By gathering researchers and practitioners from multiple fields, this workshop seeks to foster collaboration and cross-pollination of ideas. We encourage contributions that introduce novel problems, propose innovative solutions, or share practical experiences related to the small data challenge. Together, we will advance the understanding and application of learning from small datasets, paving the way for more robust and adaptable machine learning systems.
Workshop Topics
This half-day workshop aims to address the challenges and opportunities of learning from small data, focusing on methodologies that optimize the entire learning pipeline under data-scarce conditions. The workshop will bring together researchers and practitioners from diverse disciplines, including physics-informed machine learning, few-shot learning, in-context learning, data augmentation, active learning, semi-supervised learning, transfer learning, and experimental design and optimization. Additionally, we will explore the role of surrogate models, which reduce the need for extensive data collection by approximating expensive-to-evaluate functions, making them particularly useful in scenarios with limited data availability. These approaches, among other solutions for learning in data-scarce environments, will serve as the foundation for sharing innovative techniques, discussing best practices, and exploring the frontiers of learning from small data. By emphasizing techniques that minimize reliance on large data, the workshop seeks to inspire advancements in a range of fields where data is inherently limited or costly to obtain.
We invite contributions that introduce novel problem settings, propose groundbreaking methodologies, or share practical experiences in deploying systems designed to operate effectively with small data. Submissions that highlight interdisciplinary approaches or address domain-specific challenges in small data learning are particularly encouraged. Additionally, we welcome thoughtprovoking questions or critical perspectives that aim to spark discussion and push the boundaries of this important research area.

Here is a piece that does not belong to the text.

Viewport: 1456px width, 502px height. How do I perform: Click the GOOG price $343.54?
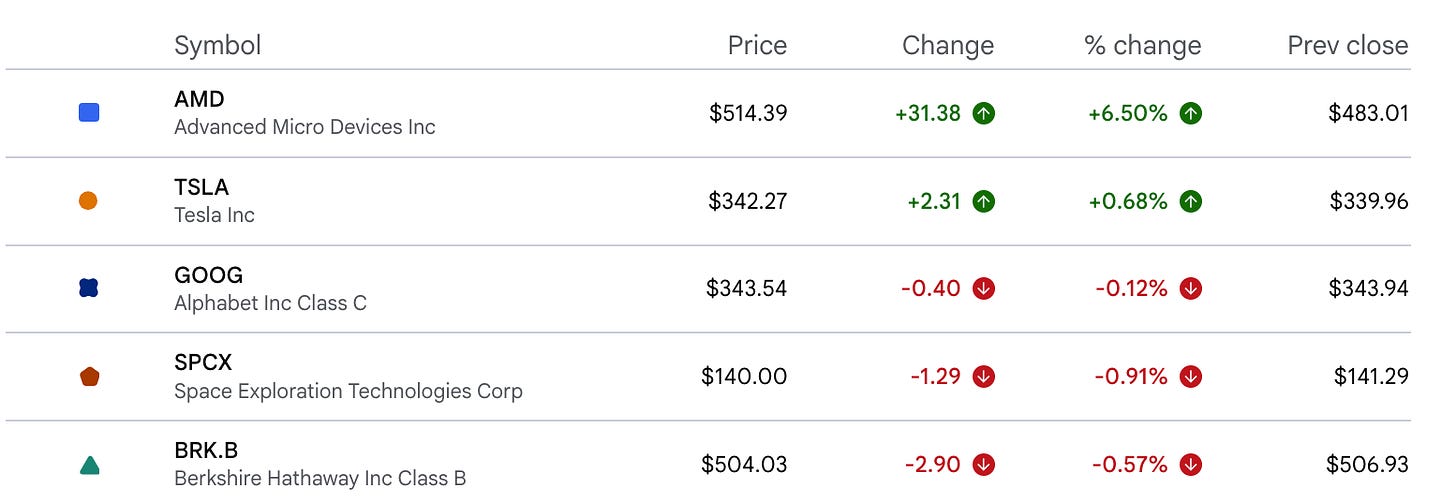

In particular, we invite contributions that address aspects including, but not limited to:
Physics and Math-Informed Machine Learning Techniques
Methods for employing physical laws to enhance learning with limited data
Methods for applying physics-based constraints including boundary conditions and loss functions in the learning process
Methods to handle ODEs and PDEs to effectively model dynamic physical systems
Integrate control systems within frameworks to optimize performance and stability
Apply techniques in fields like fluid dynamics and climate modeling for practical solutions
Transfer Learning, Data Augmentation, Generating Synthetic Data, Few-Shot Learning, Active Learning, and In-Context Learning
Methods for adapting pre-trained models to improve performance with limited data
Techniques for applying data augmentation to artificially expand dataset size and diversity
Strategies for few-shot learning to enable effective learning with minimal labeled examples
Meta-learning frameworks to improve few-shot learning performance across diverse tasks
Methods for generating high-quality synthetic data to enrich existing datasets
Strategies for active learning to prioritize the most informative data points for labeling
Novel strategies of active learning that use low query budget
New methods for applying active learning in high dimensional spaces (e.g., deep active learning)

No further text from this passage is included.